Last week I taught Donne's "Batter my Heart" sonnet and wrote the whole thing out on the board, line by line, so we could worry over the scansion.

I know things are tough in CA, but do universities still have overhead projectors? You could have typed up the poem in a large type, put it on a transparency, and then worried over scansion with a grease pen.

Better yet, is your classroom "wired"? (Even the one I teach in is wired.) Bring in the poem on your laptop, project it onto a large screen, and then type in diacritical marks as your students figure things out.

(note from a teacher caught between the last millennium and this one)

We're hoping to move somewhere a bit more rural next year

In California? Will have to be a little bit.
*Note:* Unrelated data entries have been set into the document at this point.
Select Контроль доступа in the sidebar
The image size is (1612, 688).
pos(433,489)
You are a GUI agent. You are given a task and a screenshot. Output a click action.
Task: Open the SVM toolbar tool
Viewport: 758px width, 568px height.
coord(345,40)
Nice to chat with you, Michael. Have you noticed that Pinsky himself spends time on the PF every month?

MA

Re: "Fun" by Wyn Cooper
by falcon

I put a high value on sonic qualities in poetry. I’m all for essays and strories, even broken into lines, but stubbornly hold that poetry as such involves the practice of an internal, personal gematria, if you will, that sound has meaning in Chaucer or Louis Armstrong. It’s easy today to go seeking intellectual discussion in every poem. It’s fun, but I think Slatesters can get lost in the woods parsing forests/trees. Hey, it’s one of my guilty pleasures.

But poetry is art. Plot is just one element. That painting of the Dutch girl with the pitcher, what’s that supposed to mean? That Picasso sketch of the chicken is im-parse-able as Issa. I am pleased to see a poem here so moody.


OK, then? What does it mean? On top a young man walks down a lively street, then visits an older person in a motionless hospital, then decides to lead a healthier life. The older person may be himself. That’s enough plot line to appreciate the quickness with which the poet sketches the three moods here, the third a synthesis of/response to the first two.


For me, then, this works. I find the songlike qualities refreshing. The surface gleams but I'd say it's not superficial. If people tire of my griping about something missing in much current poetry, I must say (aside): Thanks, Robert, for presenting an example of what I’m looking for when I say that.

I’d suggest it really gets into method.


Speaking of guilty pleasures…I like that Sheryl Crow song more than most I’ve heard her sing.

Re: "Daily Threads" by Wyn Cooper
by Wyn Cooper
Wow! Thanks for the heads up on the Leadbelly song. Guess I'm Alabama bound.